Retype the records below verbatim, starting at the line that contains "Given: Expand the Volumes tree node" and ending at the line that contains "pos(1166,59)", and leave the pictures out of your answer.

Input data:
──────
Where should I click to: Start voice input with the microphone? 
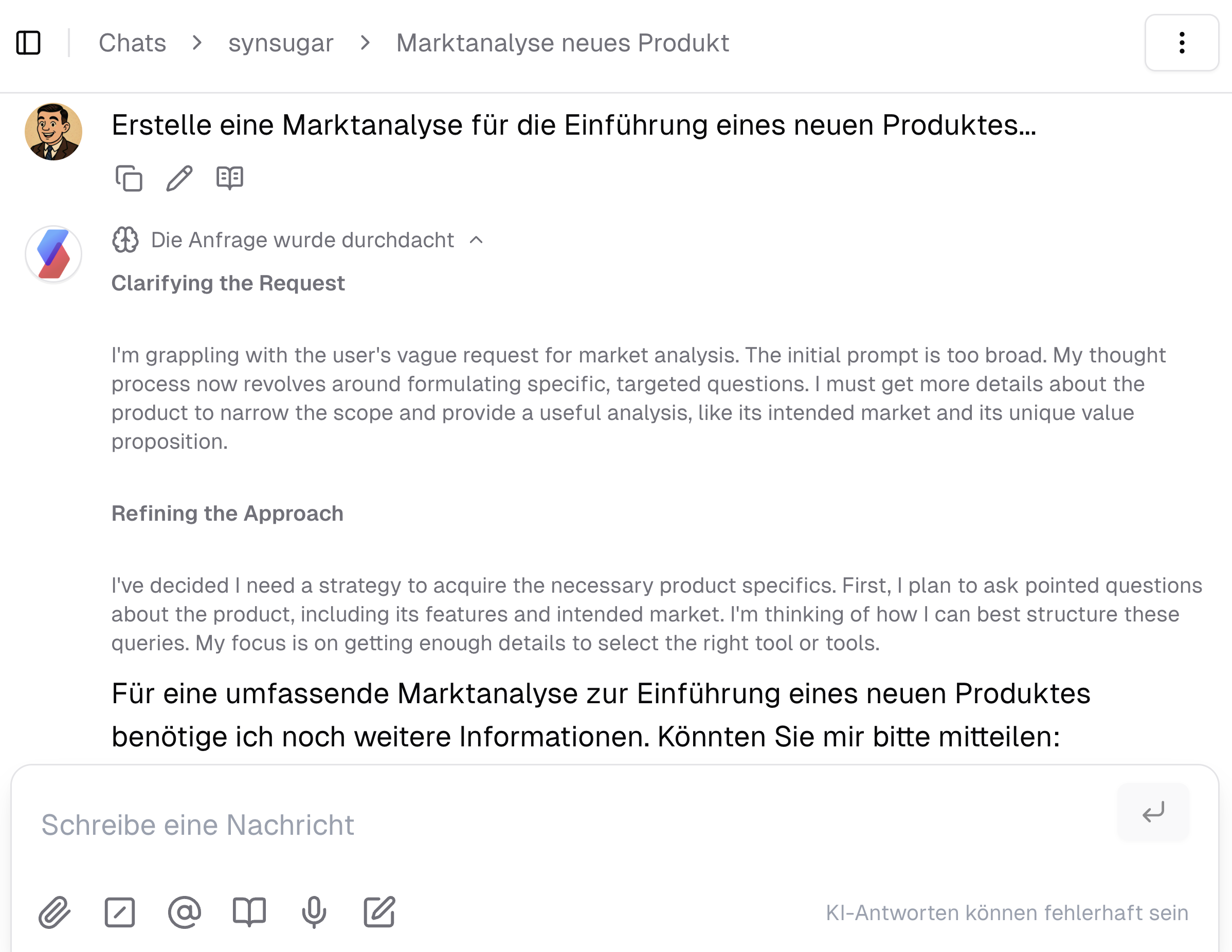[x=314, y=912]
──────
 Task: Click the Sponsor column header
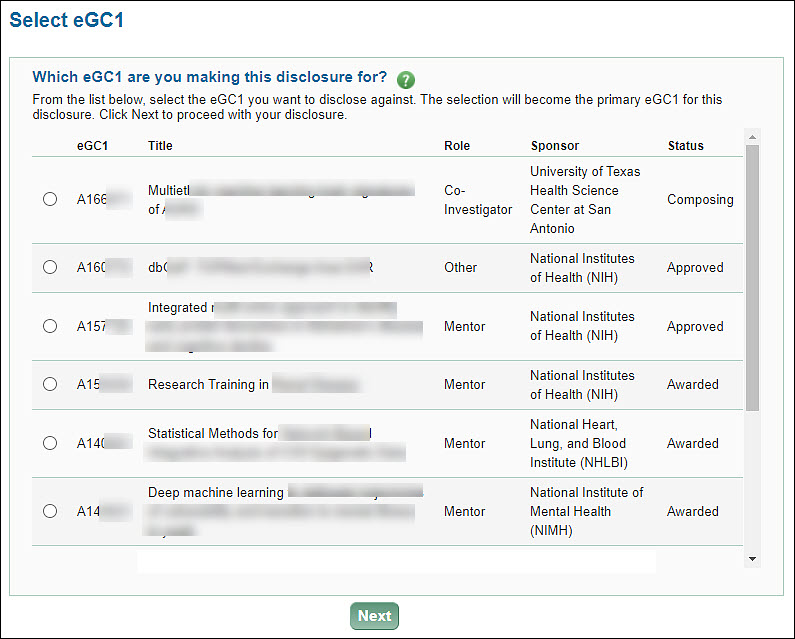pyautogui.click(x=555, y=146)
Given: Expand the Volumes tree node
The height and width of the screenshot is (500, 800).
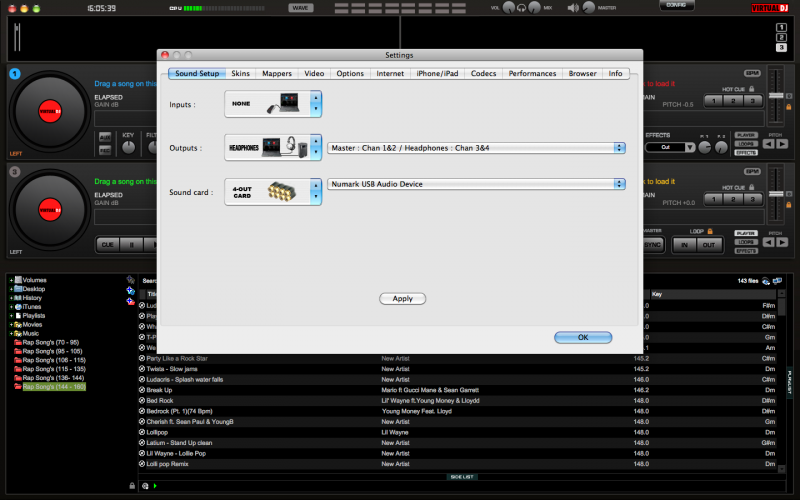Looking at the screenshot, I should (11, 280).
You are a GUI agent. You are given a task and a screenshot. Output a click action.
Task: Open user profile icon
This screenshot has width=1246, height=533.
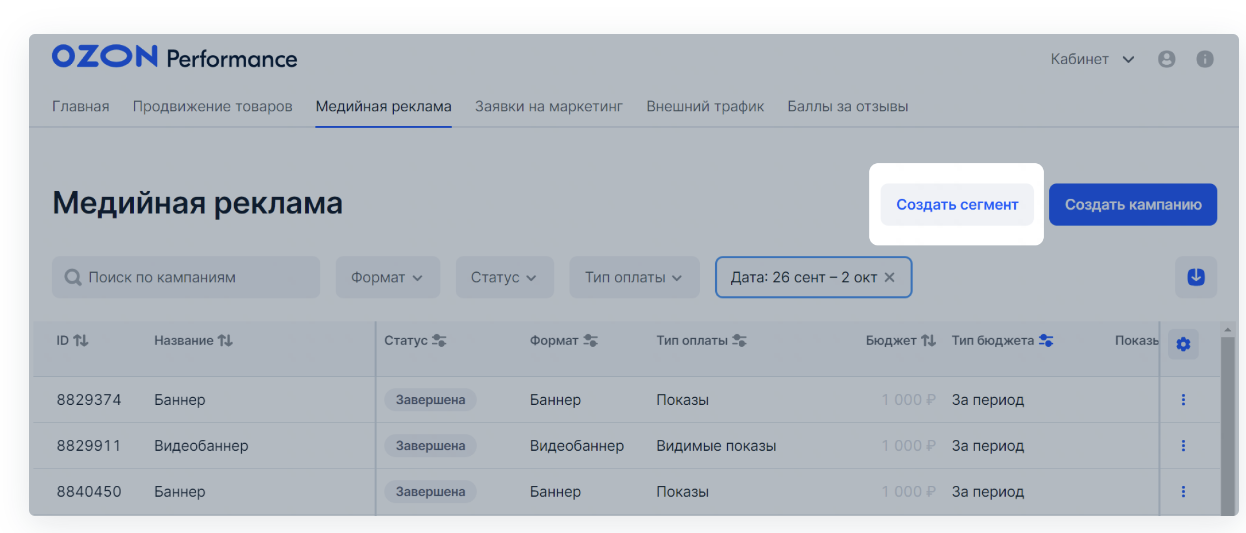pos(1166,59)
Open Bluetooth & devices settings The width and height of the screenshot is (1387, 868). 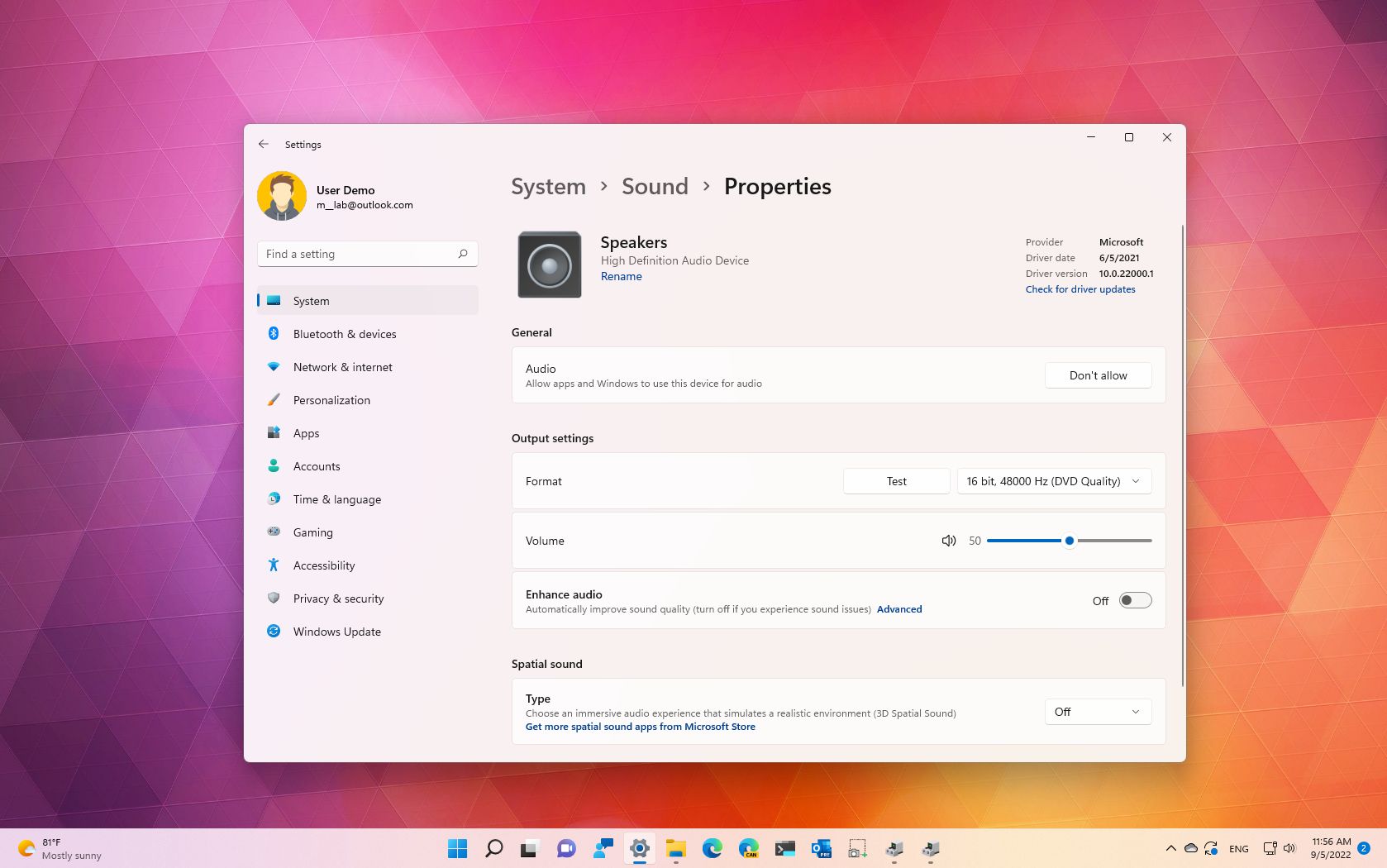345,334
──────
Reply to the exercise:
Given: Expand the Volumes tree node
The height and width of the screenshot is (500, 800).
Looking at the screenshot, I should (11, 280).
You are a GUI agent. You are given a task and a screenshot. Output a click action.
Task: Open user profile icon
This screenshot has width=1246, height=533.
pos(1166,59)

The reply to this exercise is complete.